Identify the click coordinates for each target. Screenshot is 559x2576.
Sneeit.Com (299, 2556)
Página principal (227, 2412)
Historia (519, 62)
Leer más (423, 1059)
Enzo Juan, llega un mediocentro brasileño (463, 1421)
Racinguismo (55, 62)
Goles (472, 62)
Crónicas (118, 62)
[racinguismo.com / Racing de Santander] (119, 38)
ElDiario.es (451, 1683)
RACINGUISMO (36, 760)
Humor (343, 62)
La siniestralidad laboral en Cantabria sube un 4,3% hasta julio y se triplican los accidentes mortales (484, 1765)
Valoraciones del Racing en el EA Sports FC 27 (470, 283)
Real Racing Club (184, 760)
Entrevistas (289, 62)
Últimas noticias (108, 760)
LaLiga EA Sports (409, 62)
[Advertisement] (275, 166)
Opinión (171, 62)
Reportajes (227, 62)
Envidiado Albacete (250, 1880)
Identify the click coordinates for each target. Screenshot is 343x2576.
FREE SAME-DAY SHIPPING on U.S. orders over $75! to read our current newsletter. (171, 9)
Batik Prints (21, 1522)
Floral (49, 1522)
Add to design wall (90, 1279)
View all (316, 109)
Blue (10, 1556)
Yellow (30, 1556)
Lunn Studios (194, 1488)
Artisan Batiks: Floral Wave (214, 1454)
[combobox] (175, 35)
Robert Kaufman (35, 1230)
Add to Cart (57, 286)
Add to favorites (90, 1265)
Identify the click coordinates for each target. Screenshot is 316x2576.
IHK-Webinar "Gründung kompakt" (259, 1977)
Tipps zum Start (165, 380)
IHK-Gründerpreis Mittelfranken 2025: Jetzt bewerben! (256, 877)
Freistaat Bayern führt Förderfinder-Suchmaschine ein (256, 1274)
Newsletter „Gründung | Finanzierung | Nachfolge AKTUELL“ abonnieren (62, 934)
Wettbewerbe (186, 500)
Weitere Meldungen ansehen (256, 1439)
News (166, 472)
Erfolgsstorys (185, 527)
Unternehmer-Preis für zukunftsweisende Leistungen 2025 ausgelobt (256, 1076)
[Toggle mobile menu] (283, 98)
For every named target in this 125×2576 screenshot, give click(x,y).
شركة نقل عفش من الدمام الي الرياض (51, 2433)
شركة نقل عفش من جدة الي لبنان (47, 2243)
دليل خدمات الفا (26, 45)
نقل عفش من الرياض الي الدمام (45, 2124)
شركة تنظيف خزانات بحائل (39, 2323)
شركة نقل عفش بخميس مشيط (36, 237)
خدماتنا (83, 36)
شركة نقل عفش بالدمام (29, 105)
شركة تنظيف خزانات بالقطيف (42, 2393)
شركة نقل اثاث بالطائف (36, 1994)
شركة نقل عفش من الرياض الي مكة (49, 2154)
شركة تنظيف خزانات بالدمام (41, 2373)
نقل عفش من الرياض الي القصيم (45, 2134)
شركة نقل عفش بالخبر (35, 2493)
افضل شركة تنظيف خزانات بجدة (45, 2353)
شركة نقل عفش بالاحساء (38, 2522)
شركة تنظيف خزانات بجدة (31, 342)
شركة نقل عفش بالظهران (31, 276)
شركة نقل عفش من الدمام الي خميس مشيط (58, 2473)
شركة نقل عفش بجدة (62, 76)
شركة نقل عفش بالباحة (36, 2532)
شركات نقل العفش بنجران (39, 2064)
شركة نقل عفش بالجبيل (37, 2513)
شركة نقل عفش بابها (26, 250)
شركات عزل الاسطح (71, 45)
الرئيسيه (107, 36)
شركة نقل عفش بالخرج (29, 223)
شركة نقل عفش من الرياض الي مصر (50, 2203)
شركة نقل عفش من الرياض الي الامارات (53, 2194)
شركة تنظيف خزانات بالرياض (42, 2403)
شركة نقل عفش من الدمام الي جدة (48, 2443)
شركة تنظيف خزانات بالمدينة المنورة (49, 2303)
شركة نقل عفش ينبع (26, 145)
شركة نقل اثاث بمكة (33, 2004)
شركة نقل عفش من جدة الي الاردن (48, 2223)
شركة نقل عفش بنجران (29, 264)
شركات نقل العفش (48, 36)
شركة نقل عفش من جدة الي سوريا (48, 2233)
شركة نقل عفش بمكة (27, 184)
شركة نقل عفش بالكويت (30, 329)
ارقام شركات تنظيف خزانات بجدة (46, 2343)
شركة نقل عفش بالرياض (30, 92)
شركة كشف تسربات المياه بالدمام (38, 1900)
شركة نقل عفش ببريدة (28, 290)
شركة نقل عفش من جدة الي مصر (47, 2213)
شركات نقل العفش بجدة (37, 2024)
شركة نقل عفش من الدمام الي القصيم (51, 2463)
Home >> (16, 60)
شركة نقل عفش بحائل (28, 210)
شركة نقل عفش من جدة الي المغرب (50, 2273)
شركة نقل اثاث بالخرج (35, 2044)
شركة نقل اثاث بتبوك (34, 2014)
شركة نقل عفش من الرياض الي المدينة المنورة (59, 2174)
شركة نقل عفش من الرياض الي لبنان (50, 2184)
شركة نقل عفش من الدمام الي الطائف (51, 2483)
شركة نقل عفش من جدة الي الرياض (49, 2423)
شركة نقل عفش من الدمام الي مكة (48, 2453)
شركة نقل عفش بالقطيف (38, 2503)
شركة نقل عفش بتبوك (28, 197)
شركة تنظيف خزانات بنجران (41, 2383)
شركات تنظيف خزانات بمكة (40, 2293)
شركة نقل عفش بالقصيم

──────────────────────────────

Recast every line of the material above as a numbered list, leaving out any blank lines.

(Written solution)
1. Identify the click coordinates for each target. Screenshot is 559x2576.
2. Sneeit.Com (299, 2556)
3. Página principal (227, 2412)
4. Historia (519, 62)
5. Leer más (423, 1059)
6. Enzo Juan, llega un mediocentro brasileño (463, 1421)
7. Racinguismo (55, 62)
8. Goles (472, 62)
9. Crónicas (118, 62)
10. [racinguismo.com / Racing de Santander] (119, 38)
11. ElDiario.es (451, 1683)
12. RACINGUISMO (36, 760)
13. Humor (343, 62)
14. La siniestralidad laboral en Cantabria sube un 4,3% hasta julio y se triplican los accidentes mortales (484, 1765)
15. Valoraciones del Racing en el EA Sports FC 27 (470, 283)
16. Real Racing Club (184, 760)
17. Entrevistas (289, 62)
18. Últimas noticias (108, 760)
19. LaLiga EA Sports (409, 62)
20. [Advertisement] (275, 166)
21. Opinión (171, 62)
22. Reportajes (227, 62)
23. Envidiado Albacete (250, 1880)
24. Identify the click coordinates for each target. Screenshot is 343x2576.
25. FREE SAME-DAY SHIPPING on U.S. orders over $75! to read our current newsletter. (171, 9)
26. Batik Prints (21, 1522)
27. Floral (49, 1522)
28. Add to design wall (90, 1279)
29. View all (316, 109)
30. Blue (10, 1556)
31. Yellow (30, 1556)
32. Lunn Studios (194, 1488)
33. Artisan Batiks: Floral Wave (214, 1454)
34. [combobox] (175, 35)
35. Robert Kaufman (35, 1230)
36. Add to Cart (57, 286)
37. Add to favorites (90, 1265)
38. Identify the click coordinates for each target. Screenshot is 316x2576.
39. IHK-Webinar "Gründung kompakt" (259, 1977)
40. Tipps zum Start (165, 380)
41. IHK-Gründerpreis Mittelfranken 2025: Jetzt bewerben! (256, 877)
42. Freistaat Bayern führt Förderfinder-Suchmaschine ein (256, 1274)
43. Newsletter „Gründung | Finanzierung | Nachfolge AKTUELL“ abonnieren (62, 934)
44. Wettbewerbe (186, 500)
45. Weitere Meldungen ansehen (256, 1439)
46. News (166, 472)
47. Erfolgsstorys (185, 527)
48. Unternehmer-Preis für zukunftsweisende Leistungen 2025 ausgelobt (256, 1076)
49. [Toggle mobile menu] (283, 98)
50. For every named target in this 125×2576 screenshot, give click(x,y).
51. شركة نقل عفش من الدمام الي الرياض (51, 2433)
52. شركة نقل عفش من جدة الي لبنان (47, 2243)
53. دليل خدمات الفا (26, 45)
54. نقل عفش من الرياض الي الدمام (45, 2124)
55. شركة تنظيف خزانات بحائل (39, 2323)
56. شركة نقل عفش بخميس مشيط (36, 237)
57. خدماتنا (83, 36)
58. شركة نقل عفش بالدمام (29, 105)
59. شركة تنظيف خزانات بالقطيف (42, 2393)
60. شركة نقل اثاث بالطائف (36, 1994)
61. شركة نقل عفش من الرياض الي مكة (49, 2154)
62. شركة تنظيف خزانات بالدمام (41, 2373)
63. نقل عفش من الرياض الي القصيم (45, 2134)
64. شركة نقل عفش بالخبر (35, 2493)
65. افضل شركة تنظيف خزانات بجدة (45, 2353)
66. شركة نقل عفش بالاحساء (38, 2522)
67. شركة تنظيف خزانات بجدة (31, 342)
68. شركة نقل عفش بالظهران (31, 276)
69. شركة نقل عفش من الدمام الي خميس مشيط (58, 2473)
70. شركة نقل عفش بجدة (62, 76)
71. شركة نقل عفش بالباحة (36, 2532)
72. شركات نقل العفش بنجران (39, 2064)
73. شركة نقل عفش بالجبيل (37, 2513)
74. شركة نقل عفش بابها (26, 250)
75. شركات عزل الاسطح (71, 45)
76. الرئيسيه (107, 36)
77. شركة نقل عفش بالخرج (29, 223)
78. شركة نقل عفش من الرياض الي مصر (50, 2203)
79. شركة نقل عفش من الرياض الي الامارات (53, 2194)
80. شركة تنظيف خزانات بالرياض (42, 2403)
81. شركة نقل عفش من الدمام الي جدة (48, 2443)
82. شركة تنظيف خزانات بالمدينة المنورة (49, 2303)
83. شركة نقل عفش ينبع (26, 145)
84. شركة نقل اثاث بمكة (33, 2004)
85. شركة نقل عفش من جدة الي الاردن (48, 2223)
86. شركة نقل عفش بنجران (29, 264)
87. شركات نقل العفش (48, 36)
88. شركة نقل عفش من جدة الي سوريا (48, 2233)
89. شركة نقل عفش بمكة (27, 184)
90. شركة نقل عفش بالكويت (30, 329)
91. ارقام شركات تنظيف خزانات بجدة (46, 2343)
92. شركة نقل عفش بالرياض (30, 92)
93. شركة كشف تسربات المياه بالدمام (38, 1900)
94. شركة نقل عفش ببريدة (28, 290)
95. شركة نقل عفش من جدة الي مصر (47, 2213)
96. شركات نقل العفش بجدة (37, 2024)
97. شركة نقل عفش من الدمام الي القصيم (51, 2463)
98. Home >> (16, 60)
99. شركة نقل عفش بحائل (28, 210)
100. شركة نقل عفش من جدة الي المغرب (50, 2273)
101. شركة نقل اثاث بالخرج (35, 2044)
102. شركة نقل اثاث بتبوك (34, 2014)
103. شركة نقل عفش من الرياض الي المدينة المنورة (59, 2174)
104. شركة نقل عفش من الرياض الي لبنان (50, 2184)
105. شركة نقل عفش من الدمام الي الطائف (51, 2483)
106. شركة نقل عفش من جدة الي الرياض (49, 2423)
107. شركة نقل عفش من الدمام الي مكة (48, 2453)
108. شركة نقل عفش بالقطيف (38, 2503)
109. شركة نقل عفش بتبوك (28, 197)
110. شركة تنظيف خزانات بنجران (41, 2383)
111. شركات تنظيف خزانات بمكة (40, 2293)
112. شركة نقل عفش بالقصيم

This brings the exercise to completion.